*WHAT NEEDS TO BE DONE*
Copy everything from the line containing "At what coordinates should I click to accomplish: Click" down to the line containing "Click the Toggle", swapping "search query field" for "search text box" and keeping all else unchanged.

::::::::::

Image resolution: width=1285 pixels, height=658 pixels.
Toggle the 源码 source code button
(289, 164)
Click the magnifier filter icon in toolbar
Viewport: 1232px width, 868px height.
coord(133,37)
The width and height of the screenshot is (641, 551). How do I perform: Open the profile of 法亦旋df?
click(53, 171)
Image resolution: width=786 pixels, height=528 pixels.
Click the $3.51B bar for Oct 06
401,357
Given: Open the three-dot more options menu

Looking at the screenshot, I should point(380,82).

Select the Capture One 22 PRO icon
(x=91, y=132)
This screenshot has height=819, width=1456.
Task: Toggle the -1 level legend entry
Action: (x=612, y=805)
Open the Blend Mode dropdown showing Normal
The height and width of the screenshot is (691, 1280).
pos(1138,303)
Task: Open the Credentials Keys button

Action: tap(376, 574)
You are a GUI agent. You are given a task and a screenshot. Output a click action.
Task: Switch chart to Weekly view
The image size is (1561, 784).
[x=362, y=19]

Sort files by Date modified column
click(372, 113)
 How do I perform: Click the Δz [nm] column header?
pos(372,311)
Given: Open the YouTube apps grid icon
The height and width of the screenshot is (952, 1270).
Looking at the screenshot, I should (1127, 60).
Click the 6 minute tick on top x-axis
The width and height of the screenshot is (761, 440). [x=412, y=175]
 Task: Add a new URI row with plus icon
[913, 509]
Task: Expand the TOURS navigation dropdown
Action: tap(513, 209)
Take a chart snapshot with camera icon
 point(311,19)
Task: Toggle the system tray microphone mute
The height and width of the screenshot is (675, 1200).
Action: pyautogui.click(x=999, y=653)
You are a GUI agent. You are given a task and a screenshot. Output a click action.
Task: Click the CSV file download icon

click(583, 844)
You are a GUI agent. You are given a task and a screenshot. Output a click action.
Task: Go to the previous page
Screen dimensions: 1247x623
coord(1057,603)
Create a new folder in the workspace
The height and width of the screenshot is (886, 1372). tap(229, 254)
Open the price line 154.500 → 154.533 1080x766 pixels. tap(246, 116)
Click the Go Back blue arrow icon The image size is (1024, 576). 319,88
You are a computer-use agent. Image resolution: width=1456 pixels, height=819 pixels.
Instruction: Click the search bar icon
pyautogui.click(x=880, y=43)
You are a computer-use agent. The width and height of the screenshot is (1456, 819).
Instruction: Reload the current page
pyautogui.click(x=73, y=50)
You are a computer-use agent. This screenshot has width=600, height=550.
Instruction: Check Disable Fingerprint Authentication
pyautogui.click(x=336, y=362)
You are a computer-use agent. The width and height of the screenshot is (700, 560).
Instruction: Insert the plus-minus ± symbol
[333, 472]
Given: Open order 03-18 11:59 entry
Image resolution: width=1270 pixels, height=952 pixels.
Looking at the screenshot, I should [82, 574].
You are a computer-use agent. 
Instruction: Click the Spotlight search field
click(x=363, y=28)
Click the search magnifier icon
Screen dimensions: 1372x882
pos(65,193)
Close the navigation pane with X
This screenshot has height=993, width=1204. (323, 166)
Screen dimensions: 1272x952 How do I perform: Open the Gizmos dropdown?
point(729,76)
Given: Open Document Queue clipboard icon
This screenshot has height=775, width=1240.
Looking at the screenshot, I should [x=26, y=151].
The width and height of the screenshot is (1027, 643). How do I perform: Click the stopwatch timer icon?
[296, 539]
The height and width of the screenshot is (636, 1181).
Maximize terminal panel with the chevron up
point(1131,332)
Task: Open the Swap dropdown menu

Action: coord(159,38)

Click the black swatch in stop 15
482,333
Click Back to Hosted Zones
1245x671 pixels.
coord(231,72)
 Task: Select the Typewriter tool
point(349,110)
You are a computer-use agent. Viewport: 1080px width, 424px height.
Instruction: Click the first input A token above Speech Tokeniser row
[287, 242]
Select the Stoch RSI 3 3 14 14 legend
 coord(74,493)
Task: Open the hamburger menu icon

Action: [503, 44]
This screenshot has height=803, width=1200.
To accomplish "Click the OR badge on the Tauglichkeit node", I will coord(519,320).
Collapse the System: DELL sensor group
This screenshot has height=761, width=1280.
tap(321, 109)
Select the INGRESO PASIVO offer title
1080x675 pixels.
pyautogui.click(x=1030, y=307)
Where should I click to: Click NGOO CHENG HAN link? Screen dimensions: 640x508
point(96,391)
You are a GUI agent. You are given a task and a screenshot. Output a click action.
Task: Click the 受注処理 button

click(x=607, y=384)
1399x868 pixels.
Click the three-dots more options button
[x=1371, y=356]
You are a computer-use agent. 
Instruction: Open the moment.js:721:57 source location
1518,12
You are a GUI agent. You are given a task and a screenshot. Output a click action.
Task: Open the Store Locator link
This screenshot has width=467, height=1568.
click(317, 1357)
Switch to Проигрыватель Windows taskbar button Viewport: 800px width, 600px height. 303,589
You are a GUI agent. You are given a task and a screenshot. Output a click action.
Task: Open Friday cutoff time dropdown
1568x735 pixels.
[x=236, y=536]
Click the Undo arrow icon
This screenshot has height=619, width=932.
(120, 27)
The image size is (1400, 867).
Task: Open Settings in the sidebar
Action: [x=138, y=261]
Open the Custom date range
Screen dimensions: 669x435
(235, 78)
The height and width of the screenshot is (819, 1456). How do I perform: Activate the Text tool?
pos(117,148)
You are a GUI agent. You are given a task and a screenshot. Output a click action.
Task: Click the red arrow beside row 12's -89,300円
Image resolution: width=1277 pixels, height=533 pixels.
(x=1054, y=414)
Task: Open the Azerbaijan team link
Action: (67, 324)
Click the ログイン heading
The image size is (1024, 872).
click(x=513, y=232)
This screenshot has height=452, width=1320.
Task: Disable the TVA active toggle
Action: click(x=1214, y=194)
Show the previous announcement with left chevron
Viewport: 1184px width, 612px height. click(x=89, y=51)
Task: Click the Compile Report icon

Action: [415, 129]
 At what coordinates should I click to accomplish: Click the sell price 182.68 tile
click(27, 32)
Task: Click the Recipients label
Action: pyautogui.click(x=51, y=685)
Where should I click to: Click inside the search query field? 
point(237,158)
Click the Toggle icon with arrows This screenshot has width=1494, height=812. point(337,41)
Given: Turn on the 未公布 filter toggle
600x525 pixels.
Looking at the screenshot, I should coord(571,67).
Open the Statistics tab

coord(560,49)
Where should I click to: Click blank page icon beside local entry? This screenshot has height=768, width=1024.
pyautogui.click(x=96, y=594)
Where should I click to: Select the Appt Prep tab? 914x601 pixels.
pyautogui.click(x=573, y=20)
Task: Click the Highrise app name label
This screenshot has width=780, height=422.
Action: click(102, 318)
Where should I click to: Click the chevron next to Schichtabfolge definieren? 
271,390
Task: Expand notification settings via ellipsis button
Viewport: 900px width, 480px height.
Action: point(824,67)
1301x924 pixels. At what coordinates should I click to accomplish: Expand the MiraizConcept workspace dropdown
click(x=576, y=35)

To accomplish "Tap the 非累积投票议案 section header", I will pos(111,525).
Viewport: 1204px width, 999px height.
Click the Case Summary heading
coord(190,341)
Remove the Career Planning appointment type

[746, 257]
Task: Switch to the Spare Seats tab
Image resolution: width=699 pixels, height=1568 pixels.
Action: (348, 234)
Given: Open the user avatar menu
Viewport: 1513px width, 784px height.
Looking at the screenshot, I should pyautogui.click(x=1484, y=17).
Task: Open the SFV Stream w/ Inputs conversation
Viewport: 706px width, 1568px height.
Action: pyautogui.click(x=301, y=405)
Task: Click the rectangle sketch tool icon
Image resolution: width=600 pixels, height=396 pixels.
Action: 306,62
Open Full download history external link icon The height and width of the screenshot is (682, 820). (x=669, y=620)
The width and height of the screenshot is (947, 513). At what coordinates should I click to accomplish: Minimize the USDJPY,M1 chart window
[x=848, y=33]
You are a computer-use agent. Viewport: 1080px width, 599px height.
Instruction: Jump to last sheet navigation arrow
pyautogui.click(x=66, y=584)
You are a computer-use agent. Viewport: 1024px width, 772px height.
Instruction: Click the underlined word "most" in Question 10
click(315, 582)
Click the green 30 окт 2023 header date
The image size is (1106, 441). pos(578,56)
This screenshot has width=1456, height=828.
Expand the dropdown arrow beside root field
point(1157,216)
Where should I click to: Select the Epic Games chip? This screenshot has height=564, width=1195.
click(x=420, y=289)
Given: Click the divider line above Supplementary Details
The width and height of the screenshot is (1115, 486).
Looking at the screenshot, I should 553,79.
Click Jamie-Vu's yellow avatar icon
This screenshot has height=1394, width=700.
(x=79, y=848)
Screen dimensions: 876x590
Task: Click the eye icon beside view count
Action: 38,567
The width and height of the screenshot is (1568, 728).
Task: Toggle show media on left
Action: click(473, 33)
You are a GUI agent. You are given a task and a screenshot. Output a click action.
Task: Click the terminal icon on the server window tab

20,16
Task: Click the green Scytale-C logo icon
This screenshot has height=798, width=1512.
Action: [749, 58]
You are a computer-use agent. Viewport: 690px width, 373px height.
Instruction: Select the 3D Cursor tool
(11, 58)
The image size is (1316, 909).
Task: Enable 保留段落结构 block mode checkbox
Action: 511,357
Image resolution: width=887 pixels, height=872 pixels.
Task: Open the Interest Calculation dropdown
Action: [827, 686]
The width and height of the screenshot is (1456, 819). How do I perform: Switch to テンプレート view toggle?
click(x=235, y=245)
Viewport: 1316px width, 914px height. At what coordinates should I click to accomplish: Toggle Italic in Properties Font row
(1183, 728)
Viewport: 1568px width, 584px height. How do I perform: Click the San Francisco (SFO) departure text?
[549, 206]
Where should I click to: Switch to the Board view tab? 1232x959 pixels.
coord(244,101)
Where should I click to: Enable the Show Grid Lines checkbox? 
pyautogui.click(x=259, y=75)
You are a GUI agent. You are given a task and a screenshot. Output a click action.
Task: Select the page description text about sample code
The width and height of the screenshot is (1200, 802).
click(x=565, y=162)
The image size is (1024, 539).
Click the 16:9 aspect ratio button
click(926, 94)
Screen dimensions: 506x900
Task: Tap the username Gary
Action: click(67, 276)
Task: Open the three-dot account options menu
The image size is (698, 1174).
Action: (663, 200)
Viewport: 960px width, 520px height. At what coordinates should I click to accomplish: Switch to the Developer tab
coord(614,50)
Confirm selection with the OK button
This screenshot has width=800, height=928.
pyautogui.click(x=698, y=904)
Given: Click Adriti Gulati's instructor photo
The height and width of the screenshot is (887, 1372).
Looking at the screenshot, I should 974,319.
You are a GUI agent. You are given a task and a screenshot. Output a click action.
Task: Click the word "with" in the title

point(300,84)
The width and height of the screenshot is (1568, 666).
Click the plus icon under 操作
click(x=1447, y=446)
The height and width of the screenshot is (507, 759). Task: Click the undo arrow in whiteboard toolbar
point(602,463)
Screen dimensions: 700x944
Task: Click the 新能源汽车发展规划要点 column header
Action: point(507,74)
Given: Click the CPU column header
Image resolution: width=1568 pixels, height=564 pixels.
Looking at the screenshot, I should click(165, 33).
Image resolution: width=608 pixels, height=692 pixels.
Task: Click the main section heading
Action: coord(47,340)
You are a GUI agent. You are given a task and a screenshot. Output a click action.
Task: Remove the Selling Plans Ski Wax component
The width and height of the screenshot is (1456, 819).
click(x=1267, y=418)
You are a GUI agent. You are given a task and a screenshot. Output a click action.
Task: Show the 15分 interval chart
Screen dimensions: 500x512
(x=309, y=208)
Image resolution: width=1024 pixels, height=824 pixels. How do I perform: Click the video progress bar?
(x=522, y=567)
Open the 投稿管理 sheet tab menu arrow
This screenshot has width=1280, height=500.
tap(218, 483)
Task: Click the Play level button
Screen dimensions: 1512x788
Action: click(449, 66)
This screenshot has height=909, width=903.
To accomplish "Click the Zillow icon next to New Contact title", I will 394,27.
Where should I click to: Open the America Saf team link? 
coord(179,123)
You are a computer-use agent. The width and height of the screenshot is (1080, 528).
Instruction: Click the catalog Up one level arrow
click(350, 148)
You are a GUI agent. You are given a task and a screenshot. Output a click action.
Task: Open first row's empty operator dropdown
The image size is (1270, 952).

::::::::::

*SOLVED PROBLEM*
 At what coordinates should I click to accomplish: Click the sell price 182.68 tile
click(27, 32)
Task: Click the Recipients label
Action: pyautogui.click(x=51, y=685)
Where should I click to: Click inside the search text box? 
point(237,158)
Click the Toggle icon with arrows This screenshot has width=1494, height=812. point(337,41)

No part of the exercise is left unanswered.